### DATA TO USE
════════════════════

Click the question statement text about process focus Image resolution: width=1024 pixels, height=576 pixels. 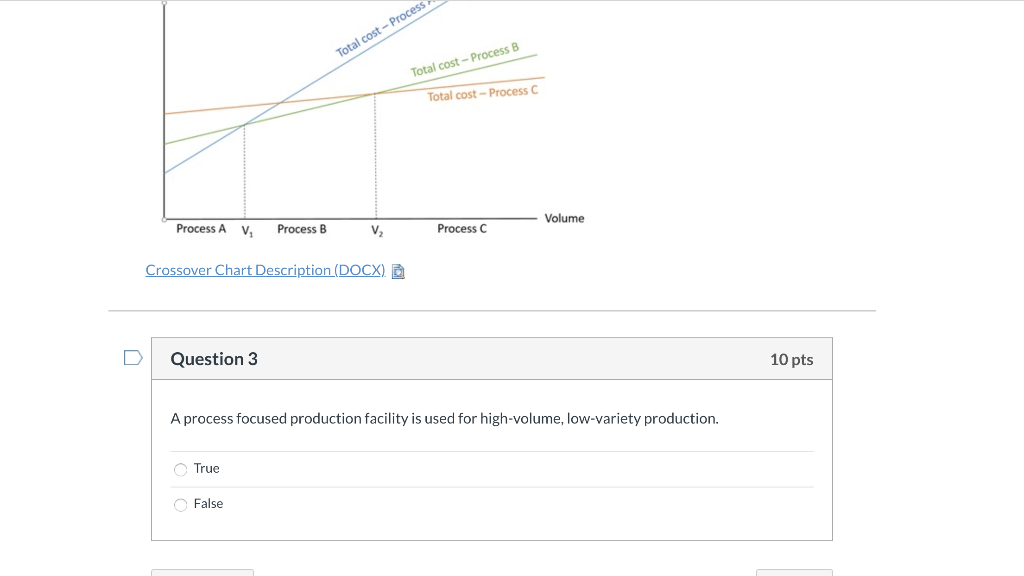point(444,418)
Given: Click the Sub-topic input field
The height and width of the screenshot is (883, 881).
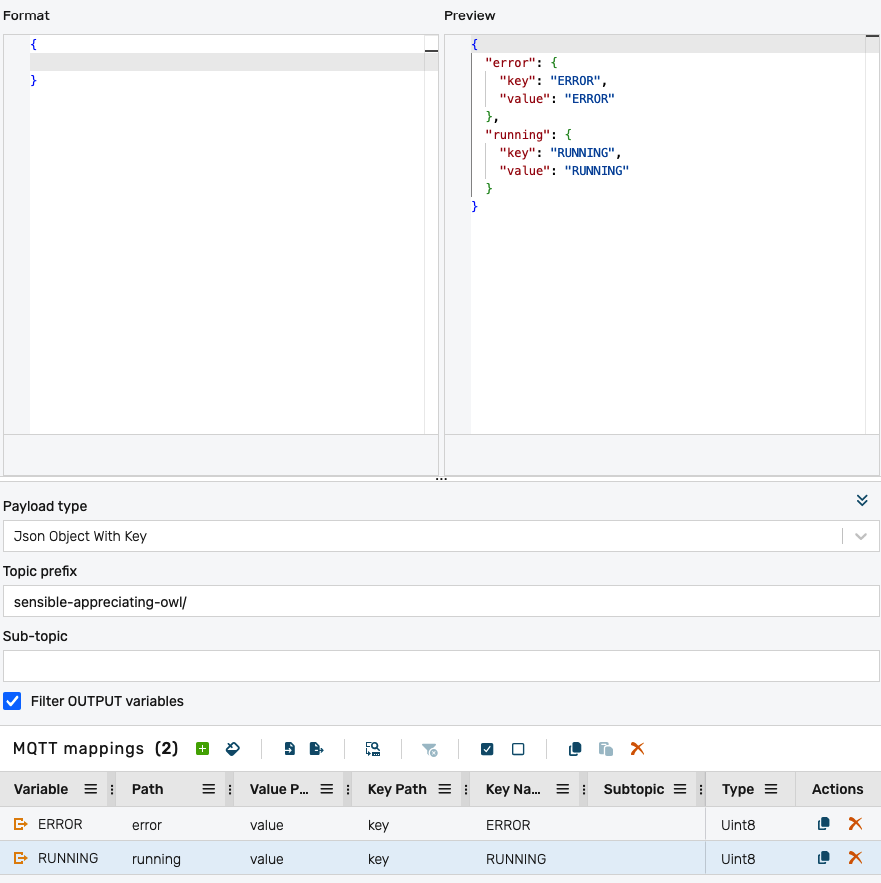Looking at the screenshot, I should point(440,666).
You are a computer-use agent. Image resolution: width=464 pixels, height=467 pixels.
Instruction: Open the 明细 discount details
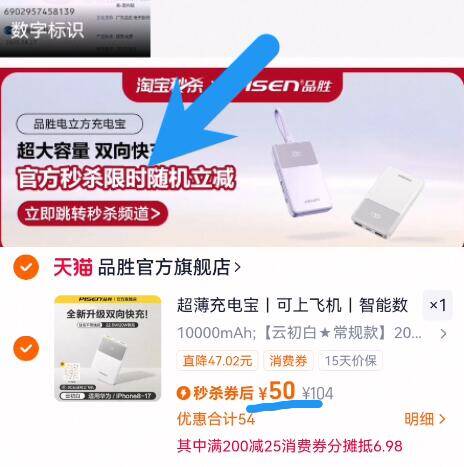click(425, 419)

════════════════════

Starting at the line that holds "You are a computer-use" and stopping at the last line of the listing above, write out each line exactly as it appears, and omit the pictures.

You are a computer-use agent. Image resolution: width=464 pixels, height=467 pixels.
Instruction: Open the 明细 discount details
click(425, 419)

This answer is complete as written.